Abstract

AbstractAs one of the means of specialization, agricultural outsourcing is regarded as a breakthrough point for agricultural efficiency improvement and rural economic growth by many developing countries. From the perspective of the interest linkage across the entire agricultural industry chain, the potential entrepreneurial effects of agricultural outsourcing have rarely been discussed. The study innovatively treats a Chinese policy as a quasi‐natural experiment, uses cutting‐edge econometric methods to make rigorous causal inferences, and addresses the difficulty of quantifying agricultural outsourcing. We find that agricultural outsourcing significantly increases rural entrepreneurship activity, with an increase of 9.1% of the rural population working for rural private enterprises and rural self‐employed businesses. From the perspective of heterogeneity, the entrepreneurial effect of agricultural outsourcing is more impressive in nonmajor grain‐producing areas.
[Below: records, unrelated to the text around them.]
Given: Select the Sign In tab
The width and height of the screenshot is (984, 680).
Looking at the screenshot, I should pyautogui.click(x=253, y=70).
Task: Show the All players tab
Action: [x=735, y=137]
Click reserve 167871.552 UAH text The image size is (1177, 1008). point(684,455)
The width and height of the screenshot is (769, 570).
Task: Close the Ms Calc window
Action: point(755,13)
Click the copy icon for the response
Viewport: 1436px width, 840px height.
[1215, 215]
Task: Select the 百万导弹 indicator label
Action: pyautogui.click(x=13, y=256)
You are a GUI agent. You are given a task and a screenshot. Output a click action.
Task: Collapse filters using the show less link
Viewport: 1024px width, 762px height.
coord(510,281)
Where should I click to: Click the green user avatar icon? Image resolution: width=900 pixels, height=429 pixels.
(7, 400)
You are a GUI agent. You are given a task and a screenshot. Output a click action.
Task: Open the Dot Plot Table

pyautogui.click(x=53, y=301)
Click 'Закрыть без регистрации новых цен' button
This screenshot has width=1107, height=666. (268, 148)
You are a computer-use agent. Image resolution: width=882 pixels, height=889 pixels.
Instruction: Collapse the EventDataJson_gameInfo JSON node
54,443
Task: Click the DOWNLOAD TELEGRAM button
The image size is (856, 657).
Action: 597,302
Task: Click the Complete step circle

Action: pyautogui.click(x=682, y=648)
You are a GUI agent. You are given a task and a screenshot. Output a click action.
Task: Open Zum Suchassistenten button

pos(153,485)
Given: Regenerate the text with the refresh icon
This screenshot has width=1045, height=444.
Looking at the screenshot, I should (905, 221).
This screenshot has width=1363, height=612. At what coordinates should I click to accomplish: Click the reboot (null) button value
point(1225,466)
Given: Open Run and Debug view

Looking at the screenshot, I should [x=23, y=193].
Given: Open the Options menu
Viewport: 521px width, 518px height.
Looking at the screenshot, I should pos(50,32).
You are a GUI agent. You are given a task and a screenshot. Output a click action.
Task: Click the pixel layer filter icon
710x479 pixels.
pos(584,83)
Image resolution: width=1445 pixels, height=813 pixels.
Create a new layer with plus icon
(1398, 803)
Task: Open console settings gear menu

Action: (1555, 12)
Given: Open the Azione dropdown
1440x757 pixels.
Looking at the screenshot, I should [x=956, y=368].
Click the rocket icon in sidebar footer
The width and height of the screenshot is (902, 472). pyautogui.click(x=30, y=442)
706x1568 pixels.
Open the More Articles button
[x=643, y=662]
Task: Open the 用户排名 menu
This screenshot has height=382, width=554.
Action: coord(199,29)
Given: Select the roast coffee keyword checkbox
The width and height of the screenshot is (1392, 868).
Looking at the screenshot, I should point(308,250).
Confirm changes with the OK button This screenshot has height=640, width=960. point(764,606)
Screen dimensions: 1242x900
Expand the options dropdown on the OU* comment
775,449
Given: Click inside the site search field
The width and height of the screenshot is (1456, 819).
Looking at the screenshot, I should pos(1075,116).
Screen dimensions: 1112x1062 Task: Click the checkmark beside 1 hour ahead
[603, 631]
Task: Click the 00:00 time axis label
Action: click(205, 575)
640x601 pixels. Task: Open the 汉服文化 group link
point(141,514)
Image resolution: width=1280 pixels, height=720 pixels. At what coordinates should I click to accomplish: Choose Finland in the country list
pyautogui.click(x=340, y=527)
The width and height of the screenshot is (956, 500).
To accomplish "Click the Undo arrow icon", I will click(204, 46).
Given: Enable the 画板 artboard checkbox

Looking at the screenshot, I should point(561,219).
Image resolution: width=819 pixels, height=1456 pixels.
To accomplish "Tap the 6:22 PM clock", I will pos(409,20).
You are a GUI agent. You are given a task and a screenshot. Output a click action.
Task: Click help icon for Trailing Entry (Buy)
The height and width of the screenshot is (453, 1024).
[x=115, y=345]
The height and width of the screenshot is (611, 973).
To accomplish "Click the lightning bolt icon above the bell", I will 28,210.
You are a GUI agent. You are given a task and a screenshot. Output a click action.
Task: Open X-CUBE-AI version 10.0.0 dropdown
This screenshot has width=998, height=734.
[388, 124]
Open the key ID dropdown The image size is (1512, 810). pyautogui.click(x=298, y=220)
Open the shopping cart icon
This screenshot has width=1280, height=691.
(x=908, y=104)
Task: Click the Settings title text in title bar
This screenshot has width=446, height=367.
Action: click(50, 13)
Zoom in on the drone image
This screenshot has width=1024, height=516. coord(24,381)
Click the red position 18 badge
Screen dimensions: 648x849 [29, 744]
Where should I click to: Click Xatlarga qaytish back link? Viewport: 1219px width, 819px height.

In addition, agricultural outsourcing mainly promotes opportunistic entrepreneurship. Influencing mechanisms include industrial chain extension, off‐farm employment and credit access. Accordingly, we suggest that policymakers take agricultural outsourcing as a starting point to promote rural innovation and entrepreneurship to complete industrial upgrading and transformation. [EconLit Citations: D13, L26, Q16].